In mid-November, American announced the details of their 2016 AAdvantage program. While the changes are overwhelmingly negative, one positive change (in theory) is that American is making it easier to qualify for status, as they’ll be awarding more elite qualifying miles for premium cabin travel.
Earn more AAdvantage miles for paid premium cabin travel on American
Here’s the chart showing how American is increasing the number of elite qualifying miles you earn starting January 1, 2016:
As you can see, the major changes are that:
- Full fare first & business class tickets will earn 300% EQMs rather than 150% EQMs
- Discounted first & business class tickets will earn 200% EQMs rather than 150% EQMs
I suppose it shouldn’t come as a surprise, but United has just announced that they’re increasing elite qualifying mileage accrual rates as of January 1, 2016:
With this change they’re matching American exactly — full fare first & business class passengers will earn 300% Premier Qualifying Miles (compared to the current 150% PQMs), while discounted first & business class passengers will earn 200% Premier Qualifying Miles (compared to the current 150% PQMs).
But United is actually one-upping American.
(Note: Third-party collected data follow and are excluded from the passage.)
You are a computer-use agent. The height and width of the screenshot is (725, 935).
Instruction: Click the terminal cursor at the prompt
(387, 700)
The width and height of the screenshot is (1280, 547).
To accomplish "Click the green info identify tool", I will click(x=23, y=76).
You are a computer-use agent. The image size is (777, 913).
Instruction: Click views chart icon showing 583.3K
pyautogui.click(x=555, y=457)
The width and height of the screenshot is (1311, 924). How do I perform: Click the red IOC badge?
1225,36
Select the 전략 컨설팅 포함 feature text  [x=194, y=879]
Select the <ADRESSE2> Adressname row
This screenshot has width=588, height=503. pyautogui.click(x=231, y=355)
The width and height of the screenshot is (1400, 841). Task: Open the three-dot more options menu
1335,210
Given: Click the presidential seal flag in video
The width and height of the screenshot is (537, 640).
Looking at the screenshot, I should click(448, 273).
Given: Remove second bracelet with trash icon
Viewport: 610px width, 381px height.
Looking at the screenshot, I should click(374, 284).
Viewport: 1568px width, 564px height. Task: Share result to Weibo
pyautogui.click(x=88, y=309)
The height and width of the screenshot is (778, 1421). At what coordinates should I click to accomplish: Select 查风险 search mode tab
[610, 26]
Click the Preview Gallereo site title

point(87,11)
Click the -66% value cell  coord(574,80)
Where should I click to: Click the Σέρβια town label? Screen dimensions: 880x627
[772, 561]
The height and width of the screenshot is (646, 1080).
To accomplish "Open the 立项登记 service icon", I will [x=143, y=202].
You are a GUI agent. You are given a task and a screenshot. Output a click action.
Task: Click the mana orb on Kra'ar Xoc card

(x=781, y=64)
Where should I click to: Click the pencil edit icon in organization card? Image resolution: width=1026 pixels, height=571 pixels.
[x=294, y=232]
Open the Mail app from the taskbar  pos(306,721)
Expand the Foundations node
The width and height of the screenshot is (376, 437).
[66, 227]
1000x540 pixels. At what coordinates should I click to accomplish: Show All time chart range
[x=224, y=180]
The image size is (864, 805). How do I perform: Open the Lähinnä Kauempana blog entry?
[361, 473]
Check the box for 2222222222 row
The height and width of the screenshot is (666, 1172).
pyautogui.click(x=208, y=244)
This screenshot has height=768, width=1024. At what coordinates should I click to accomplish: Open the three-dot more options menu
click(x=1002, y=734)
American is only increasing elite mileage accrual rates for travel on their own flights, and not their joint venture partners. That doesn’t really make sense, given that American has a revenue sharing agreement for transatlantic flights on British Airways, for example, meaning there’s metal neutrality.
For example, even next year, AAdvantage members only earn 150% EQMs for full fare first class travel on British Airways:
Meanwhile United MileagePlus is increasing the rate at which you earn PQMs on their joint venture partners as well. These include:
United MileagePlus is increasing mileage earning for Lufthansa business class tickets
For all these airlines, full fare first & business class tickets will also accrue 300% elite qualifying miles, while discounted first & business class tickets will accrue 200% elite qualifying miles. For example, below are the new earnings rates for MileagePlus miles for travel on Lufthansa as of January 1, 2016:
It’s hardly surprising to see United MileagePlus match American AAdvantage on this. What remains to be seen is:
- If Delta SkyMiles will match American and United
- If American AAdvantage will follow United’s lead and also offer increased premium mileage earning on their joint venture partners (which would make perfect sense)
Making it easier to qualify for status is good news for most, though at the same time awarding more elite qualifying miles for the same amount of flying does swell elite ranks. So whether this is good or bad news probably depends on how much you overqualify for status each year (with Delta SkyMiles you at least have the benefit of rollover miles, whereby any “excess” elite qualifying miles earned roll over to the next year).
What do you make of United increasing elite qualifying mileage earning on their own flights and joint venture partners?